How so? Surely client knows nothing about how the data is dealt with at the router. Why can’t the router intercept YouTube traffic, do what needs to be done over https, then return in unencrypted form?
The client only knows how to request and read encrypted data. For the Android app, there is simply no HTTP support at all. For the browser, the links are generated by heavily obfuscated JavaScript (so we can't really modify it), and it says "use https".
OK I think I’m getting there in terms of my slow understanding here thanks to the posts here. Router could be arranged to redirect traffic to YouTube.com to random.com such that when user visits YouTube.com they instead see content from random.com. So why can’t the interception still work despite this configuration relating to JavaScript at least for the browser case (I get the app may be more problematic).

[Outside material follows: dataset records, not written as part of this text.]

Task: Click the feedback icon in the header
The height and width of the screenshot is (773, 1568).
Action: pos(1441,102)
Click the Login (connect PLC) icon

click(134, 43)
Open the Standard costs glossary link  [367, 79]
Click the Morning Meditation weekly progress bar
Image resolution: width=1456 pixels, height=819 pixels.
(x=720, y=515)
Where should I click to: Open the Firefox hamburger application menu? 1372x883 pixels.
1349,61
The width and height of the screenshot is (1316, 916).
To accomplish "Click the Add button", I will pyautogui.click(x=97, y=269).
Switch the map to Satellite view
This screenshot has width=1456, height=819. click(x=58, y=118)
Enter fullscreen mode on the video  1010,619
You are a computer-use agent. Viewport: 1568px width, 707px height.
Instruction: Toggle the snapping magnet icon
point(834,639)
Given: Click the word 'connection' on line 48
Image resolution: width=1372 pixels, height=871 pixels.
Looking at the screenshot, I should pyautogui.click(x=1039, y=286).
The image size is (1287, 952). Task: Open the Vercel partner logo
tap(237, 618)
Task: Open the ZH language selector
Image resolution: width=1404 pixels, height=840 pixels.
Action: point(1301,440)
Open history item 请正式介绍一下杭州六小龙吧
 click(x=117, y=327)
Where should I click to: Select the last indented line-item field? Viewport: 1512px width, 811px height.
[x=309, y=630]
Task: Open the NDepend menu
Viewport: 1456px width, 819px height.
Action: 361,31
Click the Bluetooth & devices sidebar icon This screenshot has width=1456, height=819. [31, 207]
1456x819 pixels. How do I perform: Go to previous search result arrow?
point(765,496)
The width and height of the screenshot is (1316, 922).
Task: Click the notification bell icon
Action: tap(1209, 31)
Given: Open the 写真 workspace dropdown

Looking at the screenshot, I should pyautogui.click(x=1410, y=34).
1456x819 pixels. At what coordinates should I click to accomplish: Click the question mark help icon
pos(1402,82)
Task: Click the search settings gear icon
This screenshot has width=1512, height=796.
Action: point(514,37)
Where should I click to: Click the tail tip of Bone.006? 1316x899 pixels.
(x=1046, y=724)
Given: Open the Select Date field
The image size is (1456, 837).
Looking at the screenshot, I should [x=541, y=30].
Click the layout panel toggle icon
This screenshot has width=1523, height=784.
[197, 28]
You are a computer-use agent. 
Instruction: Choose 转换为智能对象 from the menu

How about this. I remember configuring ssh ages ago such that I could browse from my computer in my college from the engineering department. Couldn’t this be pushed over a browser somehow such that rather than opening browser session sent over ssh the same X session(?) is sent over browser protocol?
No, you misunderstood again. To issue a redirect, you still need to allow the initial connection to succeed, which is HTTPS, so you need a certificate. Therefore, by redirecting to random.com instead of filtering YouTube traffic, you gain nothing.
I still have a VM image (not OpenWrt) with a similar setup but for anti-virus purposes (that were mandated by CyberEssentials in the UK). Would it be acceptable if I spin up a VM for you to connect to and see how it works?
I’ll take you up but later perhaps as I’m about to get ready to go out.
My point about the redirection is that I don’t understand if YouTube.com can be redirected to something completely random then why can’t it be redirected to some sort of interface that passes through the filtered YouTube.com traffic.
Regarding initial connection must succeed I am not sure what to make of that. Say with the case when at uni I would fire up in console X over ssh session and browse as if from my college room computer. Couldn’t something like that be used but instead the X session is passed to a website that is the interface to which YouTube.com is redirected?